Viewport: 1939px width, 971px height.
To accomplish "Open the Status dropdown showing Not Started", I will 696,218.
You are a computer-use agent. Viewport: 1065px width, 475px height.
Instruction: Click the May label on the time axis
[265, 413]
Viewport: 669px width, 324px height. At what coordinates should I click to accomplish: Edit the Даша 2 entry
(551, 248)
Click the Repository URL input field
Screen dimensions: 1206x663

***

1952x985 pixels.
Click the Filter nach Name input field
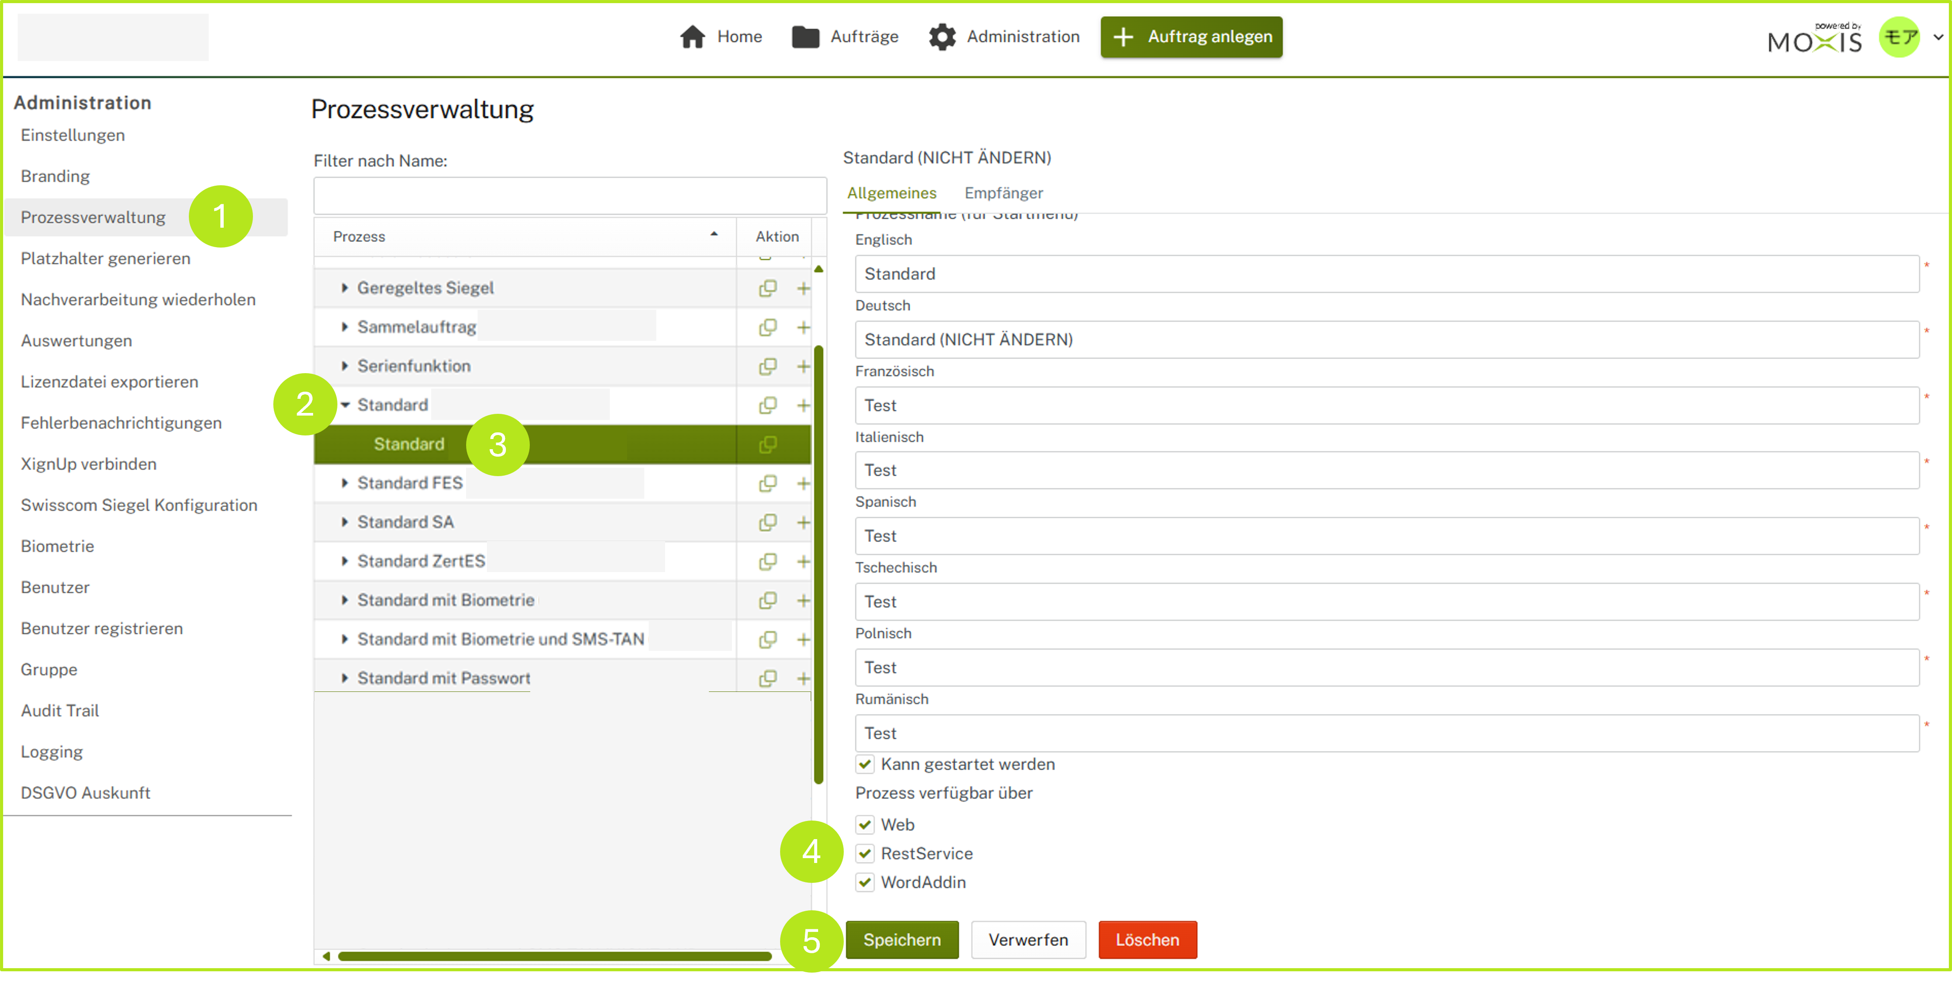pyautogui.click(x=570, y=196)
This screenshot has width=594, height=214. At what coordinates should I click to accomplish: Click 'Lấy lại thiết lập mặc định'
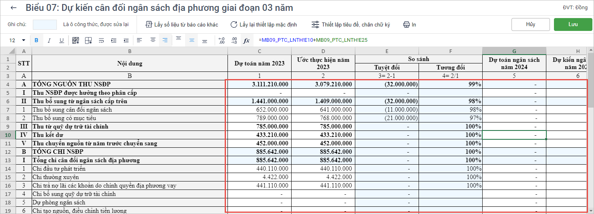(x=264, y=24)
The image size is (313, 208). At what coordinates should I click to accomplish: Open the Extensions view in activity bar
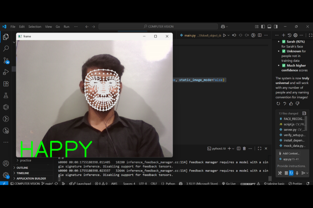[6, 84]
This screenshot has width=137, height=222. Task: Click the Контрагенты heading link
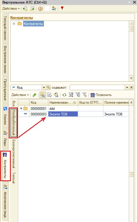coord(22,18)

***

### WHAT IS EXPECTED
Reproduce, without alteration, the lines of the listing starting at the line containing "Click the Repository URL input field" and ending at the line containing "Screen dimensions: 1206x663", including both of those lines.

### ANSWER IN FULL
Click the Repository URL input field
Screen dimensions: 1206x663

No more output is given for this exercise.